Efeito Brexit: violência explode na Irlanda do Norte
Mais de 55 policiais ficaram feridos em mais de seis noites consecutivas de protestos, em um nível de agitações 'não visto em anos'
Há uma semana, manifestações na Irlanda do Norte apontam para uma escalada da violência na região, onde as consequências do Brexit geraram revolta entre grupos sindicalistas tradicionalmente alinhados com o Reino Unido. Na noite da última quarta-feira, 7, a sexta consecutiva de protestos, já eram mais de 55 policiais feridos, em um nível de agitações “não visto em anos”.
A violência despontou na cidade de Londonderry, antes de se espalhar para a capital Belfast e arredores no último final de semana. Nos protestos, carros foram incendiados, e ativistas atiraram coquetéis molotov contra a polícia.
Violence on both sides of the interface at Lanark Way now. Calm is needed on BOTH sides of the gates before we are looking at a tragedy. These are scenes we hoped had been confined to history. @NIPolicingBoard @NIOgov @PoliceServiceNI pic.twitter.com/SjtWq10UFo
— Police Federation for Northern Ireland (@PoliceFedforNI) April 7, 2021
“Não há dúvida de que o Brexit e com ele a introdução de controles alfandegários nas mercadorias que chegam da ilha do Reino Unido prejudicou significativamente o equilíbrio de forças”, afirmou Duncan Morrow, professor de ciência política da Universidade de Ulster, à agência de notícias AFP. Segundo o especialista, é algo que “vem crescendo há meses”.
Os incidentes reacendem cicatrizes de três décadas, no conflito entre nacionalistas católicos e sindicalistas protestantes, que deixou cerca de 3.500 mortos. O acordo de paz assinado em 1998 dissolveu a fronteira entre a província britânica e a vizinha República da Irlanda — um país integrante da União Europeia — mas o Brexit veio minar esse delicado equilíbrio, exigindo a introdução de controles alfandegários entre o Reino Unido e o bloco.
Após tensas e longas negociações, Londres e Bruxelas chegaram a um acordo sobre uma solução, conhecida como “protocolo da Irlanda do Norte”. O mecanismo impede o retorno a uma fronteira física na ilha da Irlanda, transferindo esses controles para portos norte-irlandeses. No entanto, sindicalistas da Irlanda do Norte, ligados à sua filiação no Reino Unido, sentem-se traídos.
O primeiro-ministro britânico, Boris Johnson, “prometeu acesso irrestrito, o que não é o caso”, informou a ministra da Justiça do governo regional da Irlanda do Norte, Naomi Long, à BBC na quarta-feira.

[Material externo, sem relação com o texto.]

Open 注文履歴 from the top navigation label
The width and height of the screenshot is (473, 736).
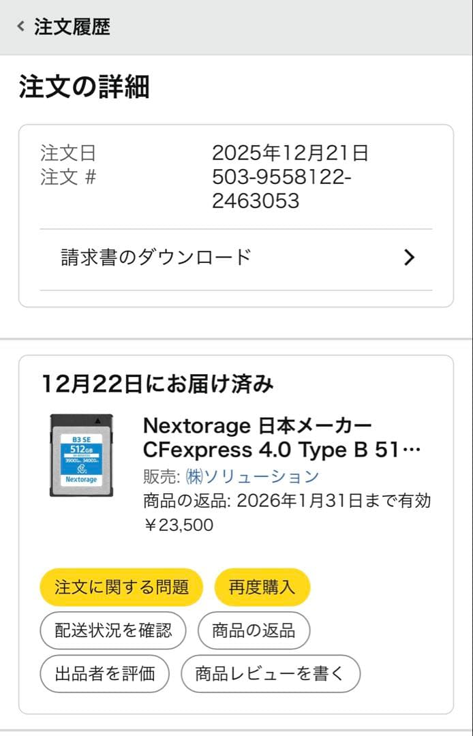point(70,27)
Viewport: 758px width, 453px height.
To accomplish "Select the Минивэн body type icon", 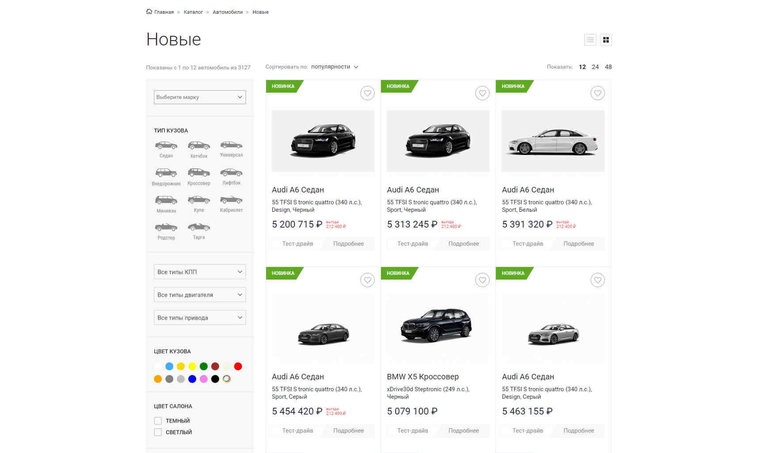I will 166,200.
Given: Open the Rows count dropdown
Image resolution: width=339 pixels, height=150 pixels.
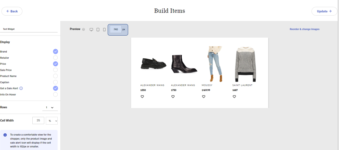Looking at the screenshot, I should [50, 108].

A parlamentar Louise Haigh também acusou o premiê de ser responsável pela perda de confiança na comunidade leal, citando suas declarações sobre o Brexit na corrida para as eleições de 2019.
“Fazer uma promessa como ele fez quando se levantou na Irlanda do Norte e jurou à comunidade sindical que nunca iria impor uma fronteira marítima e, então, alguns meses depois, fez exatamente isso, mostrou uma profunda falta de integridade”, disse.
Em meio à crescente crise política, a Assembléia da Irlanda do Norte uniu-se em condenação de uma sétima noite de tumultos — incluindo um ataque a um ônibus com molotov — e aprovou uma moção pedindo o fim da violência. Segundo a polícia, manifestantes também atiraram garrafas e fogos de artifício contra agentes e veículos, e um fotógrafo do Belfast Telegraph foi atacado. Oito policiais ficaram feridos nos protestos de quarta-feira.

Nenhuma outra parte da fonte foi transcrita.